Quoted passage:

>>>>>

Abstract
The use of batched matrix computations recently gained a lot of interest for applications, where the same operation is applied to many small independent matrices. The batched computational pattern is frequently encountered in applications of data analytics, direct/iterative solvers and preconditioners, computer vision, astrophysics, and more, and often requires specific designs for vectorization and extreme parallelism to map well on today's high-end many-core architectures. This has led to the development of optimized software for batch computations, and to an ongoing community effort to develop standard interfaces for batched linear algebra software. Furthering these developments, we present GPU design and optimization techniques for high-performance batched one-sided factorizations of millions of tiny matrices (of size 32 and less). We quantify the effects and relevance of different techniques in order to select the best-performing LU, QR, and Cholesky factorization designs. While we adapt common optimization techniques, such as optimal memory traffic, register blocking, and concurrency control, we also show that a different mindset and techniques are needed when matrices are tiny, and in particular, sub-vector/warp in size. The proposed routines are part of the MAGMA library and deliver significant speedups compared to their counterparts in currently available vendor-optimized libraries. Notably, we tune the developments for the newest V100 GPU from NVIDIA to show speedups of up to 11.8×.

<<<<<

Material provided:
>>>>>

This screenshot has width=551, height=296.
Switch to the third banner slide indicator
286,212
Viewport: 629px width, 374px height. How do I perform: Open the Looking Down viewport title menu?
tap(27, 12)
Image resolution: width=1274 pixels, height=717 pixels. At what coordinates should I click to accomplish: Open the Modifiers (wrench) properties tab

<<<<<
>>>>>

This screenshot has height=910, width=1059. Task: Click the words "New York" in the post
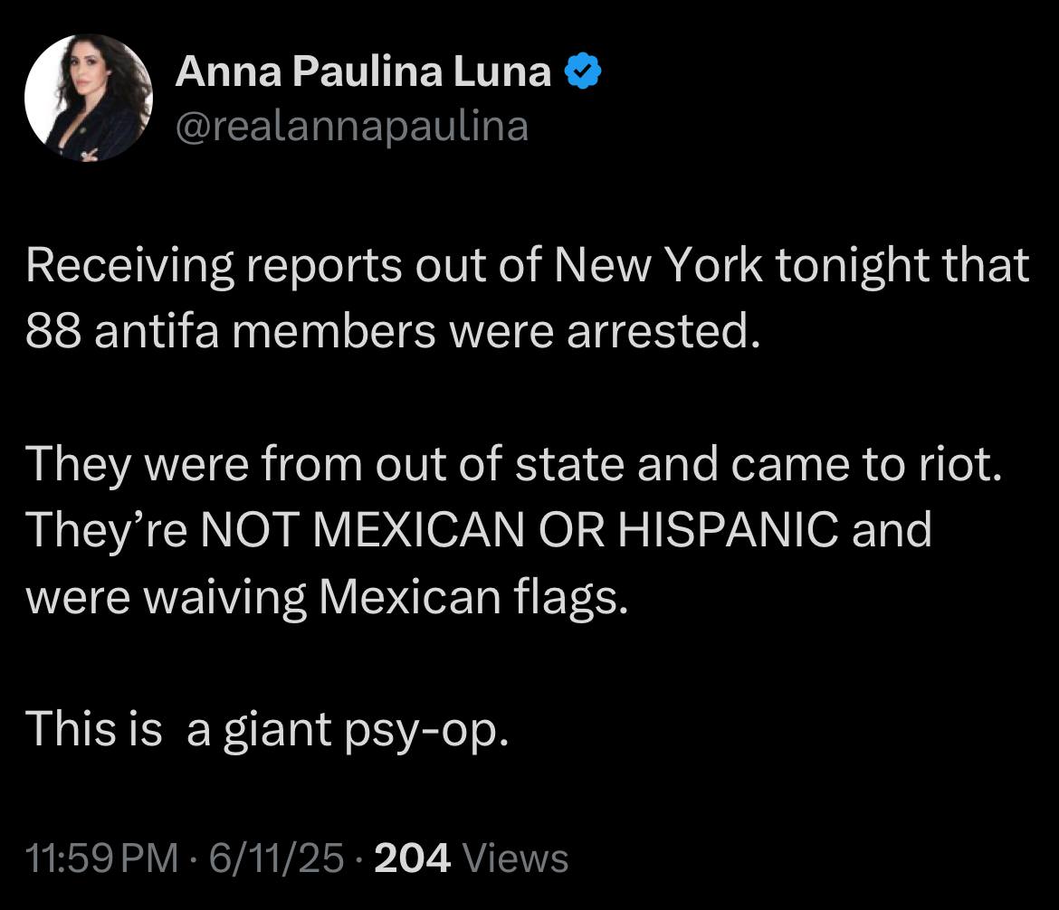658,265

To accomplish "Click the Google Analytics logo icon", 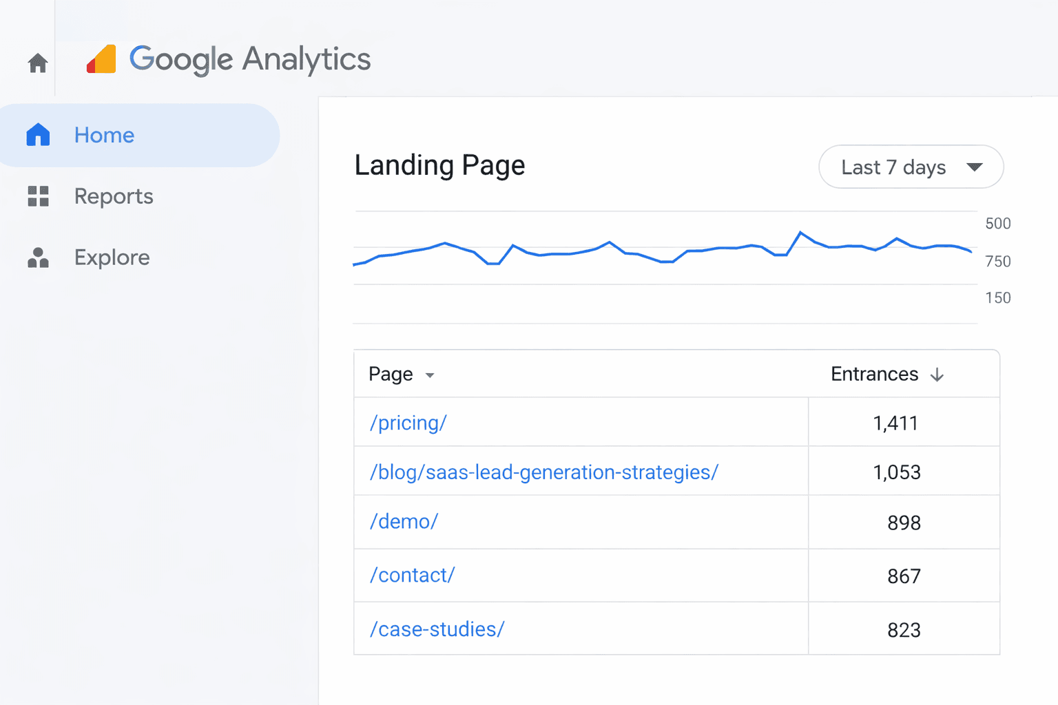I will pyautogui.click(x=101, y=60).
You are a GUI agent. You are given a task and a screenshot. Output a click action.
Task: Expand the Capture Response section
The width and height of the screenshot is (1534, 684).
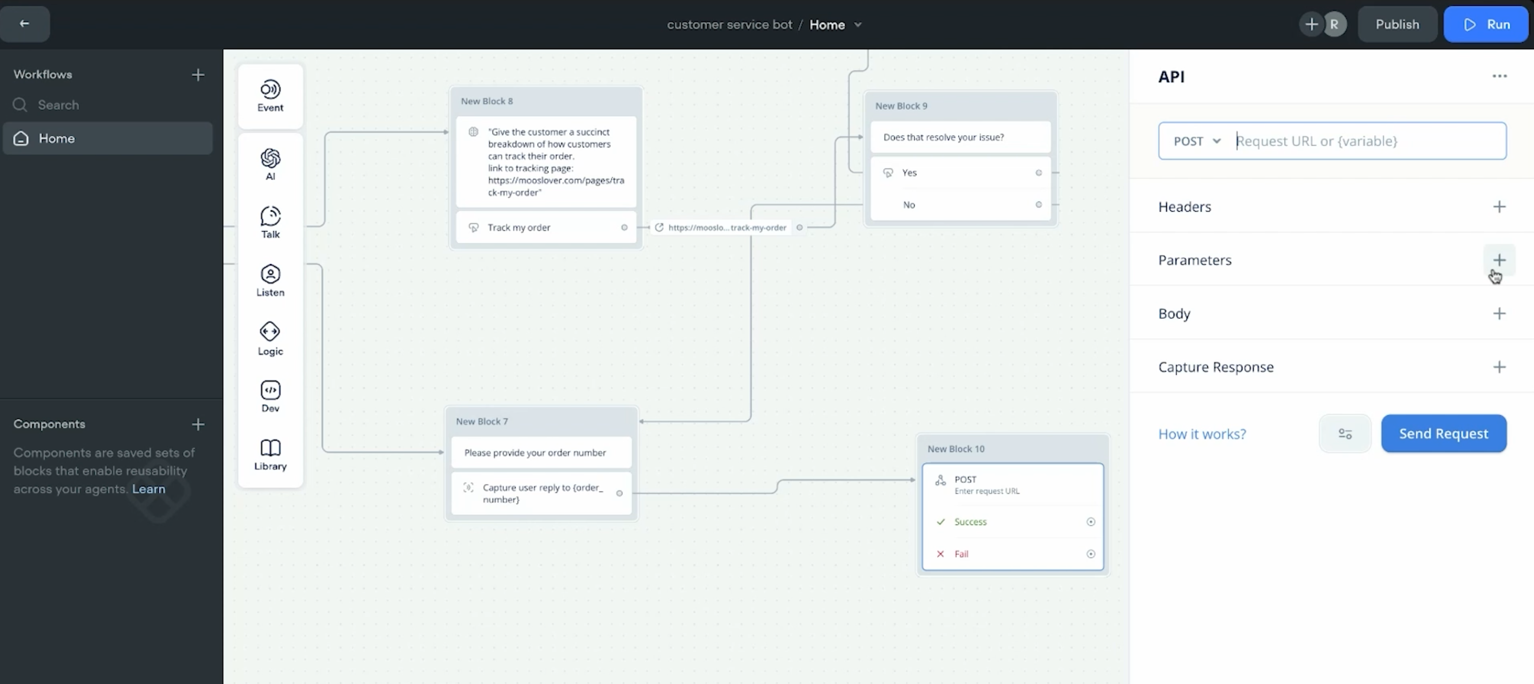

<<<<<
>>>>>

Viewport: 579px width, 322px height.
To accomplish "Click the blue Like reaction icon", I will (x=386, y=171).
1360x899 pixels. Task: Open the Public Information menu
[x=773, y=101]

<<<<<

Instructions for the task: In the abstract, what size are the tiny matrices targeted by the batched factorizations? These records have no connection to the abstract.

Written solution: Size 32 and less.